環境情報から行動にいたるまでの心理学的モデル2001.2.9

早速ですが、
 皆さんは、環境に関しての情報を日々受け取っていらっしゃると思います。「21世紀は環境の世紀だ」なんておっしゃる方もいます。でも環境に関する情報が洪水のように流れている割には、環境に関する活動が推進しているかというとちょっと疑問です。どうしてなんでしょうか。

 これに関する研究や検討はいくつかあります。問題が複雑で理解し難い、協力しても結果がよく分からない、資本主義経済の欠点(貨幣を使った社会システムの効率化が環境問題に関してはうまく機能しない)などが指摘されています。

 しかし、こういった問題を議論していていつも疑問に思うことは、
1)「環境」という言葉が様々に理解されていて、
  それぞれの人がそれぞれの範囲内で議論するためにそもそも意見がかみ合わない。
2)環境の情報が人々に伝えられてから実際に行動として現れるまでにはさまざまなプロセスを経るが、
  どのプロセスを対象とするかで上記と同じように意見がかみ合わない。
ということです。

そこで、これらに対処するために、2)に関して私なりに(環境情報が入ってから行動するまでの)情報処理のモデルを作ってみました。1)に関しては後日扱います。下の図を見てください。

 まず、なんらかの情報が人に提示された時、その情報を受け入れるか無視するかの段階があります(認知・選択)。もし受け入れると判断したときには、その情報が何を言っているのかを理解する段階に進みます(理解)。そして情報を評価し(情報の評価:情報が示している内容以外は加味されない)、その後でその人が以前から持っていたポリシーや経済的な価値などを加味して総合判断します。そしてその人なりのメリットが感じられれば、何らかの意図が発生し、機会があれば行動に現れるのではないかと思います。
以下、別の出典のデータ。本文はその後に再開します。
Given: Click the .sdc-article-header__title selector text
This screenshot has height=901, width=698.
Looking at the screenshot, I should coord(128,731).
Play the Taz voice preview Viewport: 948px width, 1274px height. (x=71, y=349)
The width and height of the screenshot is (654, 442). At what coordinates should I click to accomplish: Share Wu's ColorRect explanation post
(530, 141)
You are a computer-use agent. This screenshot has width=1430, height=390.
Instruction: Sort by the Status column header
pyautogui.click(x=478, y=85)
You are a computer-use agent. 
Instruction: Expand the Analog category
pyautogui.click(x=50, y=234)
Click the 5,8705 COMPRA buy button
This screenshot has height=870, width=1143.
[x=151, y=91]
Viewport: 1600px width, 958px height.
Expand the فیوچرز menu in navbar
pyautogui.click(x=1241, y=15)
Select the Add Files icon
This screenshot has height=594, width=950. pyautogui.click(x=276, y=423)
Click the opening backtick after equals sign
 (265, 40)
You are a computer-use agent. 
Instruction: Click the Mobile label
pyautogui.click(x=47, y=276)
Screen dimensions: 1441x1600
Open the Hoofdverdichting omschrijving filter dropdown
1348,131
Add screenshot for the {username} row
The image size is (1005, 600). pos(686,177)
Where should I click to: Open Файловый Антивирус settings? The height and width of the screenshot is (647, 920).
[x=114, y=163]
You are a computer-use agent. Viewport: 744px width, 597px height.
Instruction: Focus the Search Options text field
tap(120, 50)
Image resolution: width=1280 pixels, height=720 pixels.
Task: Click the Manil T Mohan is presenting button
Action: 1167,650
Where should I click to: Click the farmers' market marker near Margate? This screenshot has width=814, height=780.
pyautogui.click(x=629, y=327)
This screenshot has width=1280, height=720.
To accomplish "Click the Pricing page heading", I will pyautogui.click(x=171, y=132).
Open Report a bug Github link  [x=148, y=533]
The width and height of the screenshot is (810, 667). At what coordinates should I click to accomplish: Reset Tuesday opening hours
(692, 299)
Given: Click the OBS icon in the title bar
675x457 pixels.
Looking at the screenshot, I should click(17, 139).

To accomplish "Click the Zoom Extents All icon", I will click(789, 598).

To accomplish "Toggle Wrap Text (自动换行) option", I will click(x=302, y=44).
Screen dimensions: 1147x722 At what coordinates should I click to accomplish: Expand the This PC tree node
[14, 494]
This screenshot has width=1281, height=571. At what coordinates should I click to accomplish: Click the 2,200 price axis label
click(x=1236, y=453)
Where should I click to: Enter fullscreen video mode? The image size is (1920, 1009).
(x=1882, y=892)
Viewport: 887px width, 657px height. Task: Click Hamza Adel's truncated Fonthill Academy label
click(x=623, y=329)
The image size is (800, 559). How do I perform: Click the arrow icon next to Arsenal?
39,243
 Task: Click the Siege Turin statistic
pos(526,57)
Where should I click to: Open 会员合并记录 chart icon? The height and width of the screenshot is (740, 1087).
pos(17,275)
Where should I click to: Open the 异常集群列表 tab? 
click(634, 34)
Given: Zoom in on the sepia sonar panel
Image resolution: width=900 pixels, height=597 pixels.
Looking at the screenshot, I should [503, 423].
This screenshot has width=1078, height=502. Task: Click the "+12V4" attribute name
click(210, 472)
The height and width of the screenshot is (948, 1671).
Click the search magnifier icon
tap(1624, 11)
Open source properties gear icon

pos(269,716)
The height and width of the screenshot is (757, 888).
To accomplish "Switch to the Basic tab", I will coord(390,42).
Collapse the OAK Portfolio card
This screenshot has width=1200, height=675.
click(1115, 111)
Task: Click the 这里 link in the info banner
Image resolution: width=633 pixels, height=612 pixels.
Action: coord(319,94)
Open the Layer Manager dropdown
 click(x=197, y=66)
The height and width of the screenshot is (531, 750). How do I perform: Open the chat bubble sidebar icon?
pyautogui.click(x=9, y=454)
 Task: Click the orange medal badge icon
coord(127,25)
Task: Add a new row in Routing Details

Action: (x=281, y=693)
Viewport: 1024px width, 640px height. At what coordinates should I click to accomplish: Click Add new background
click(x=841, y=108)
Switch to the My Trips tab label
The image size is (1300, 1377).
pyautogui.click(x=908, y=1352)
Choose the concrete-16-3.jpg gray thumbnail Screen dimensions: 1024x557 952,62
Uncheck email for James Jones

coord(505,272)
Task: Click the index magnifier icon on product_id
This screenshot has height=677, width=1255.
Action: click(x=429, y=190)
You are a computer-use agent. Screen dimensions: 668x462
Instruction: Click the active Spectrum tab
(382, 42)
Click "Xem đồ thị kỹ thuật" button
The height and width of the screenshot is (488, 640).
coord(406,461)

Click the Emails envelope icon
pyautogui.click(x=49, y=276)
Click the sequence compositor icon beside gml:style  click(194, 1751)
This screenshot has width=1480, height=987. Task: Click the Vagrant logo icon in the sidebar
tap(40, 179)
 細かく分けたのは、それぞれに対してとるべき対策が異なると感じているからです。例えば、新聞で地球温暖化のニュースを見たとき、「難しそう」「もういいよ!」あるいは「関心ない」といった判断から情報そのものが無視される可能性があります(認知・選択)。もし、とりあえず情報を読んでみようと決めたとしても「言っていることが分からない」(理解)かもしれませんし、「地球温暖化対策のために原発を作らなければならない・・・放射性廃棄物の排出はどうやって加味するの?」と複数の情報をまとめて判断できない(情報の評価)かもしれません。
 新聞の内容が理解されたとしても、「そんなこと言われても、欲しいものは欲しいし、便利な生活を続けることとどうやって折り合いをつけるの?」とわからなくなる(総合判断)かもしれません。そして、「よし、じゃあ少しでも地球温暖化対策を進めるために、燃費がよい車を買おう」(意図)となるにはさらに何かが必要かもしれませんし、意図するだけで行動に結びつかないのは良くある話だと思います。

とまあ、細かく分けられるのであればなるべく細かく分けてそれぞれについてどのようにアプローチしていったらよいかを検討したいなーと考えているのですが、ここで根本的な課題として、「はたしてこんなモデルで良いのか!」となっているわけです。

「もっとちゃんとしたのがあるよ」あるいは「ここがおかしい」といった意見があったらお教えください。